_Prompt_
Output every entry exactly, from the first line to the last.

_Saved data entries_
--- --- ---
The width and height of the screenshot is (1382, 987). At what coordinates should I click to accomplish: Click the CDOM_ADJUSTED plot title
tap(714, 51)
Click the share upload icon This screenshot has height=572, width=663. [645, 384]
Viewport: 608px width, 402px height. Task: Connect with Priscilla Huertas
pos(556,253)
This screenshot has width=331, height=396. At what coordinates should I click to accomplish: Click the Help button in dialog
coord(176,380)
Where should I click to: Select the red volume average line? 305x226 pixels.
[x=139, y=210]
--- --- ---
_Exercise solution_
The width and height of the screenshot is (1382, 987). At what coordinates should I click to accomplish: Click the CDOM_ADJUSTED plot title
tap(714, 51)
Click the share upload icon This screenshot has height=572, width=663. [645, 384]
Viewport: 608px width, 402px height. Task: Connect with Priscilla Huertas
pos(556,253)
This screenshot has width=331, height=396. At what coordinates should I click to accomplish: Click the Help button in dialog
coord(176,380)
Where should I click to: Select the red volume average line? 305x226 pixels.
[x=139, y=210]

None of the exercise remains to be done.